------ SOURCE DATA
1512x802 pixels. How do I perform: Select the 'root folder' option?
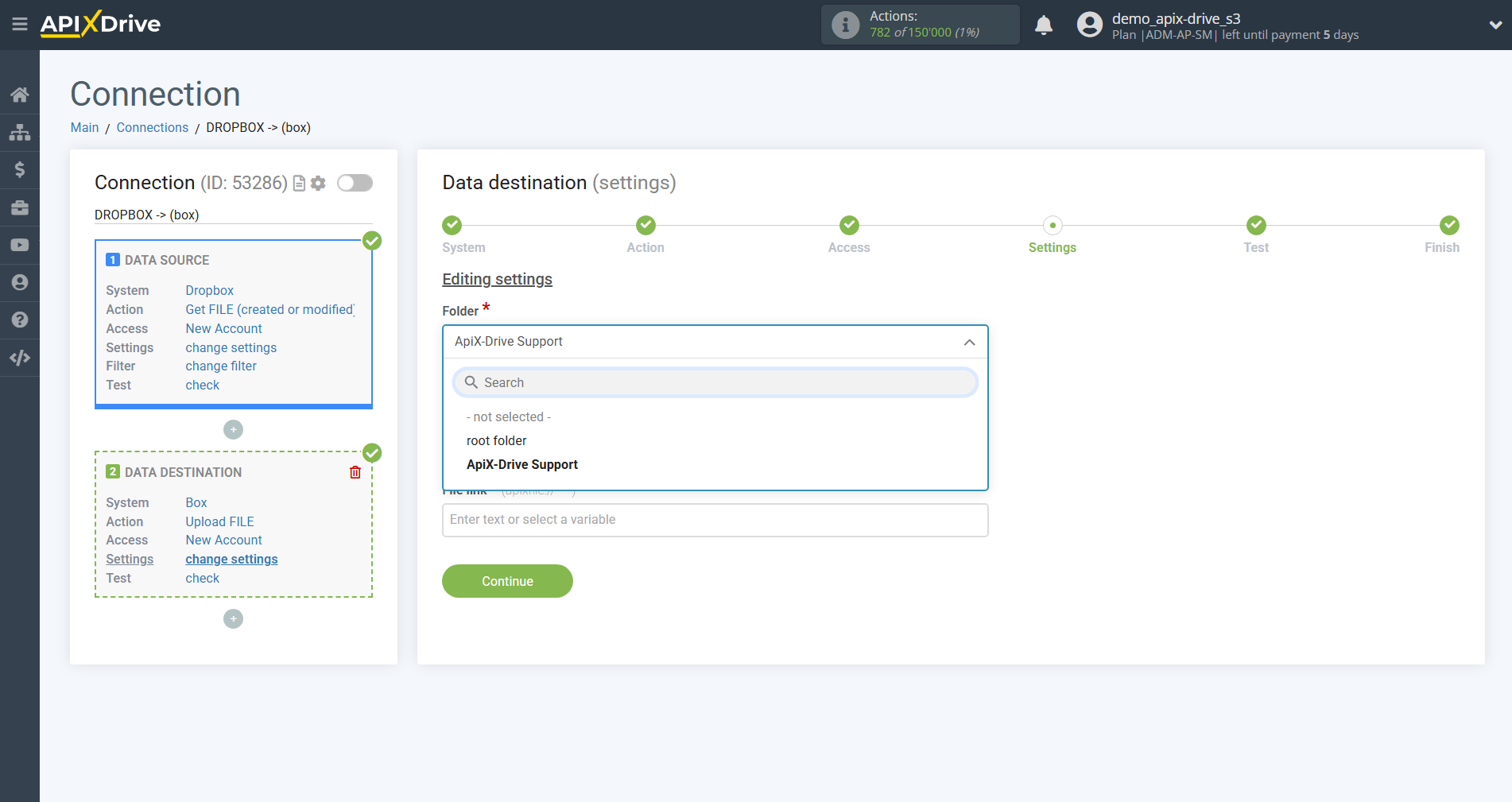[x=496, y=440]
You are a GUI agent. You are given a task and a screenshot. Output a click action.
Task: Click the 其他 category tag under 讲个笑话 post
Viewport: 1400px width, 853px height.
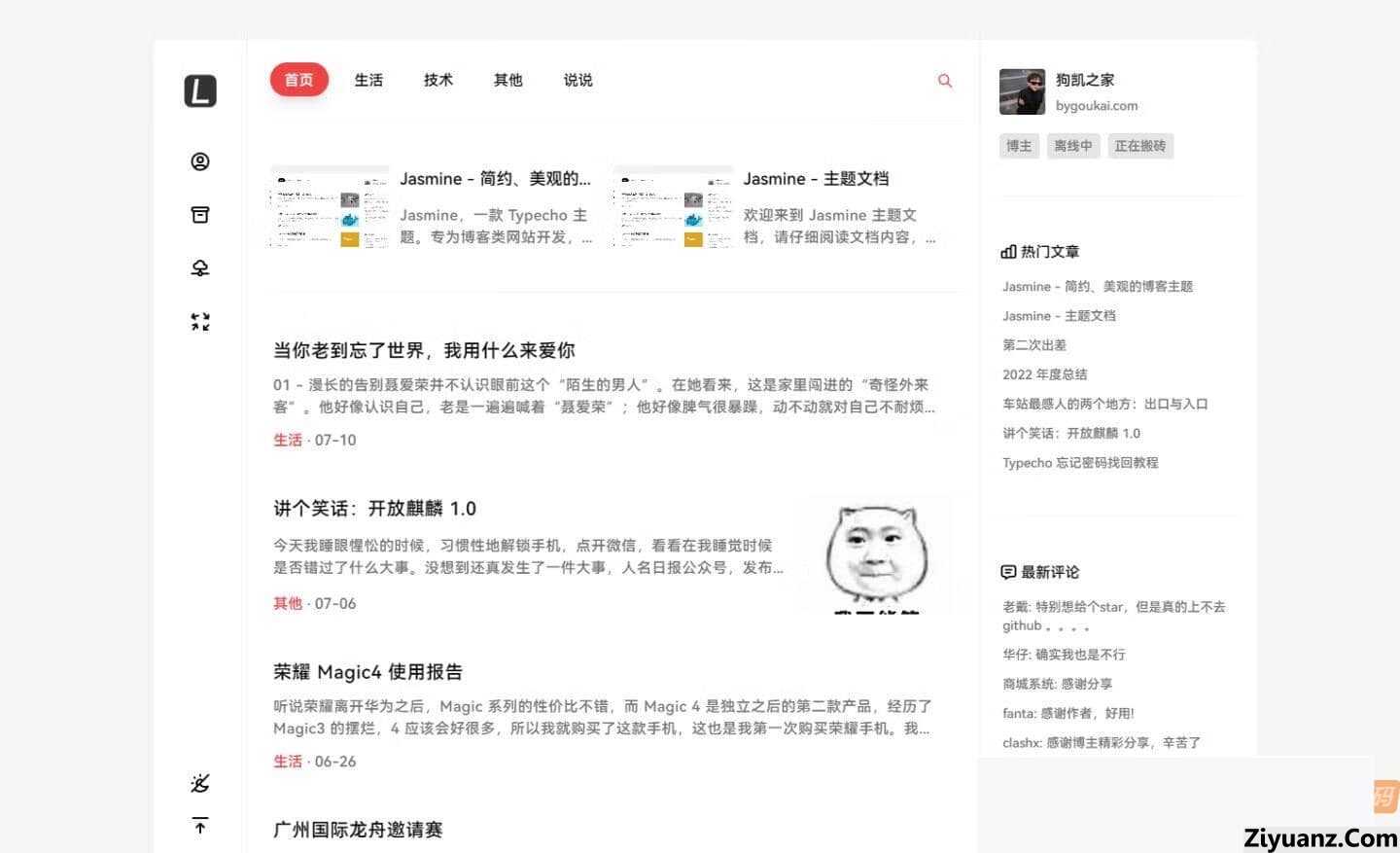point(288,603)
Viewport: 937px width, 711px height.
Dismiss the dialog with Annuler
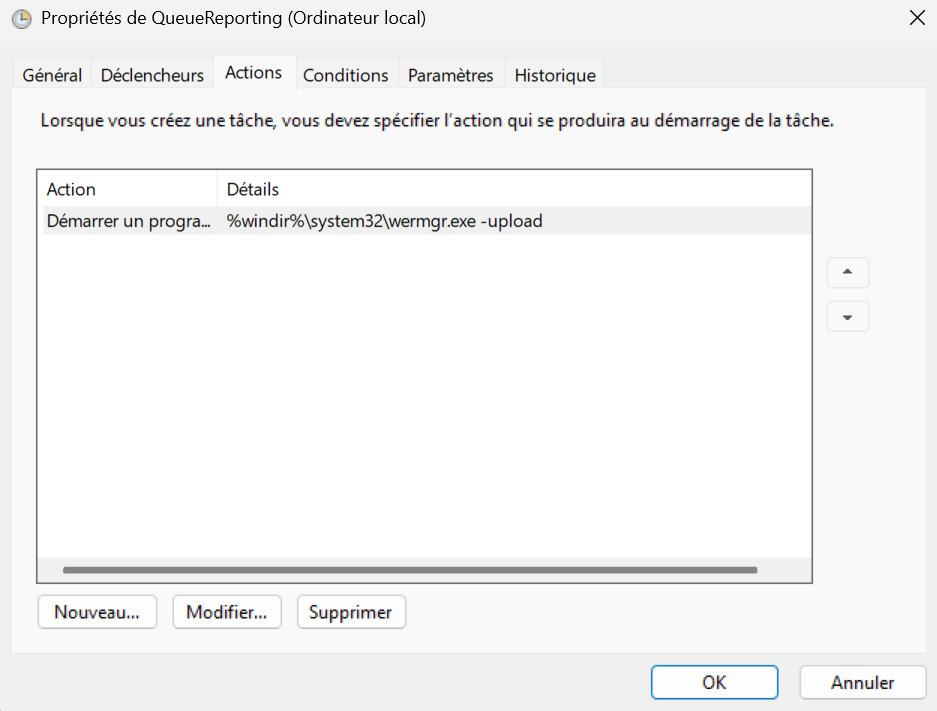point(862,681)
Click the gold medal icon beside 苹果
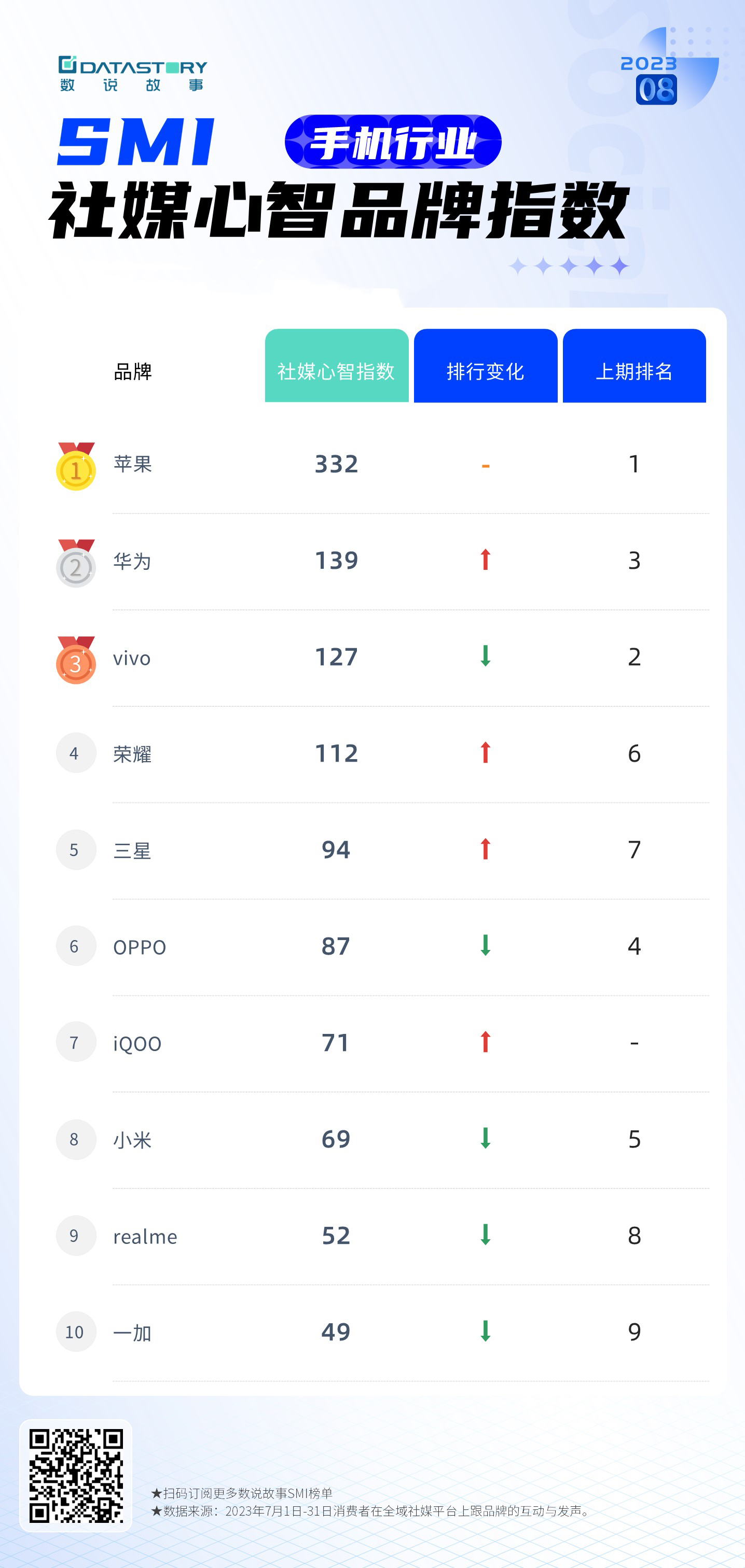This screenshot has height=1568, width=745. 76,467
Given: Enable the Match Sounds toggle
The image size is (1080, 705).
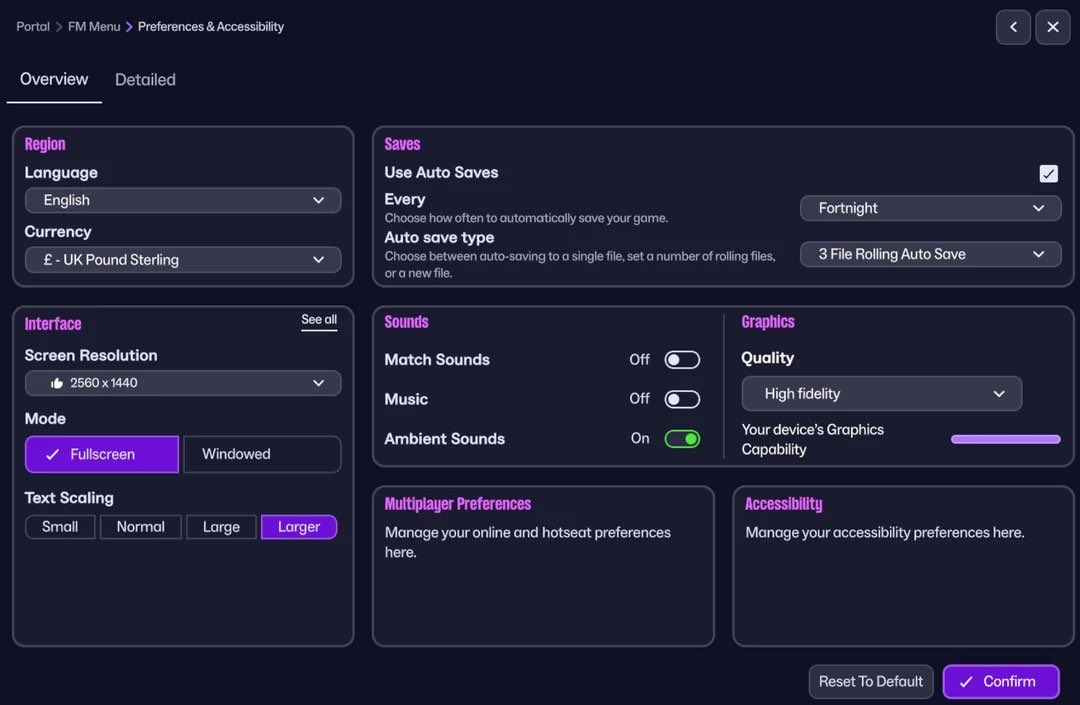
------------
**AIM OF THE EXERCISE**
Where the line containing "Viewport: 1400px width, 853px height." appears, begin writing out the lines word for word, and continue through the last line of the data, leaving out pictures.

**ANSWER BELOW**
Viewport: 1400px width, 853px height.
point(288,603)
Viewport: 937px width, 711px height.
Dismiss the dialog with Annuler
point(862,681)
Click the gold medal icon beside 苹果
This screenshot has height=1568, width=745. 76,467
Given: Enable the Match Sounds toggle
The image size is (1080, 705).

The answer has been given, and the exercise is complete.